Dick's pretty much nailed the problem you face.  Any vertical adjustment of the BC and leadout exit will have to pretty much be a WAG.

A considerable reduction in any such change would result from hanging the engines horizontally rather than inverted (I'm assuming upright installation is such an ugly thought in never enteredyour mind).

Doing this would remove a huge percentage of the weight normally associated with the fuselage.  The configuration you're suggesting would have the lions share of the weight concentrated in the wing itself: engines, tanks, mufflers, spinners, etc.  If you take that weight out of the fuselage it becomes little more than a structure to connect the wing and tail.  Actual fuselage weight will be minimal and at least part of it will be on the same horizontal plane as the wing and powertrains.

The horizontal stab and elevators will likely be slightly below the wing centerline and will contribute to a lowering of the vertical CG to the extent of what they weigh times their distance below, roughly, the centerline of the wing.

A ball park estimate is that the vertical CG might be lowered by only an inch or so from the normal mid tip airfoil position we generally use.  The weight of the landing gear will be contributory as well.  With the high wing the gear shouldn't need to be very long and I'd do my best to minimize that dimension as much as possible.  If the gear is mounted in the engine nacelle area the entire mounting structure would be located above the vertical CG and will minimize the effects.  Only the part of the gear and wheels below the nacelles will impact the vertical CG in any serious degree.  Keep the wheels light (Dave Brown foamies, for instance) and you'll minimize the gear/CG issue.

The landing gear will be a primary source of additional problems and they'll have as much to do with the drag associated with it (well below the thrustline) as it will with the weight.  I would do everything possible within your design concept to reduce both the weight and size of the gear and wheels for that reason.  In a stunt design that will ultimately be a greater issue than the vertical CG reference the leadout location.

A lengthy gear and big wheels will move the vertical center of drag further below the thrustline than conventional layouts.  When coupled with the high thrust line you'll have a significant moment between the two which will likely require some trimming in terms of stab elevator incidence.  I would definitely not build in any positive incidence in the tail as is now becoming common on generic stunters.  The displacement of the thrust line and vertical center of drag will accomplish the same effect by virtue of drag vice lift.

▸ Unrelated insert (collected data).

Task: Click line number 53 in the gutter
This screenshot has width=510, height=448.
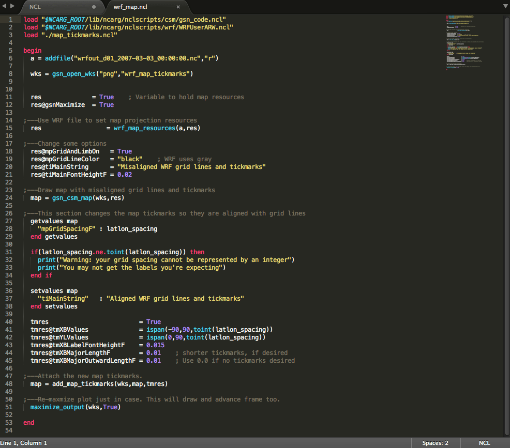Action: (x=9, y=423)
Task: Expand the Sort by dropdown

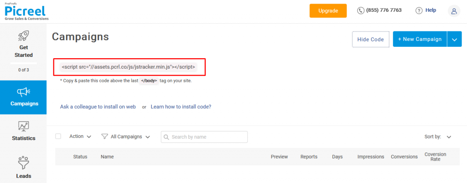Action: click(449, 137)
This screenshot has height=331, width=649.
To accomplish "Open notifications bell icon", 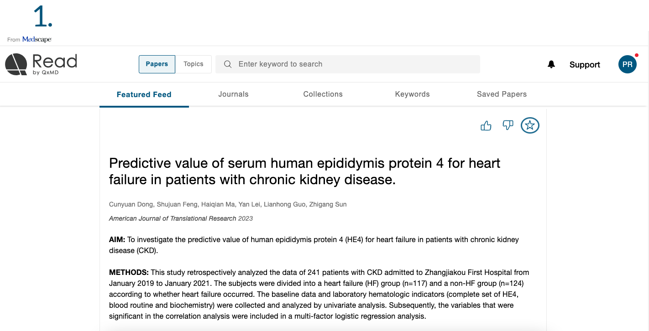I will tap(551, 64).
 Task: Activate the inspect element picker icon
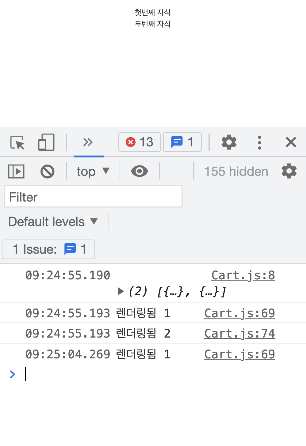17,142
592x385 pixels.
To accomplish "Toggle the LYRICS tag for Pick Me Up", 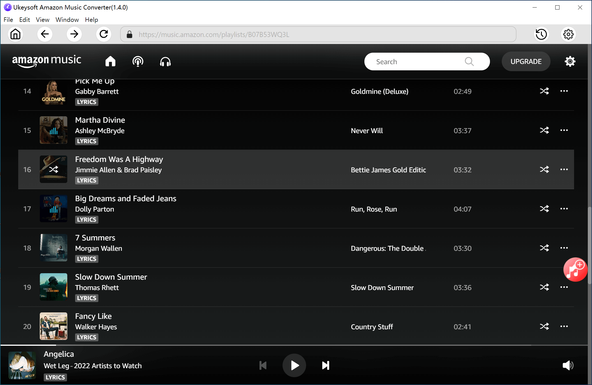I will point(86,102).
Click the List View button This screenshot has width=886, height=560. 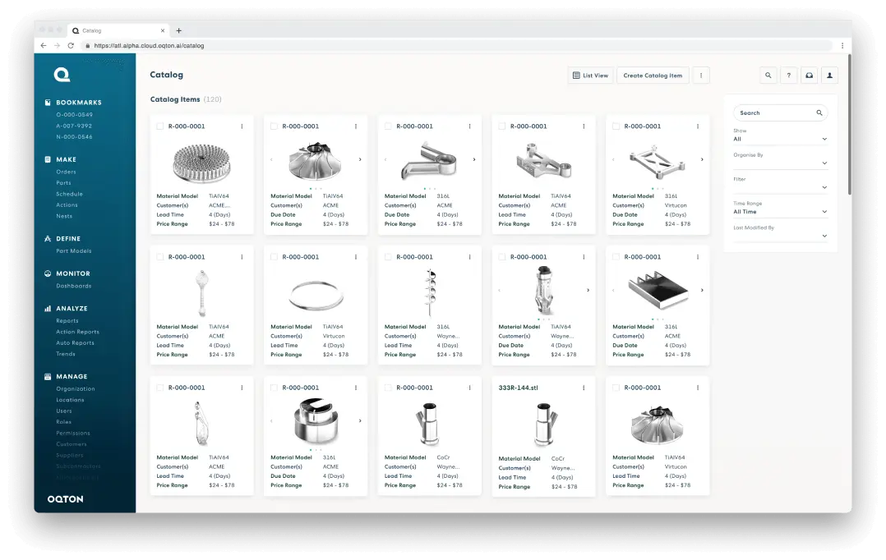coord(590,75)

It is possible that ultimate flight trim may well require a bit of up elevator (relative to neutral flaps) to get inside and outside turn rates symmetrical.  I would not build in negative incidence[/u] in the tail in anticipation of that, however.  Tests have shown any degree of negative incidence (the equivalent of "up" elevator) to be destabilizing-stabilizing in conventional designs.  I'd plan on using up elevator as a trim device if that should prove necessary.

Ted

« Last Edit: October 18, 2006, 04:51:33 PM by Robert Storick »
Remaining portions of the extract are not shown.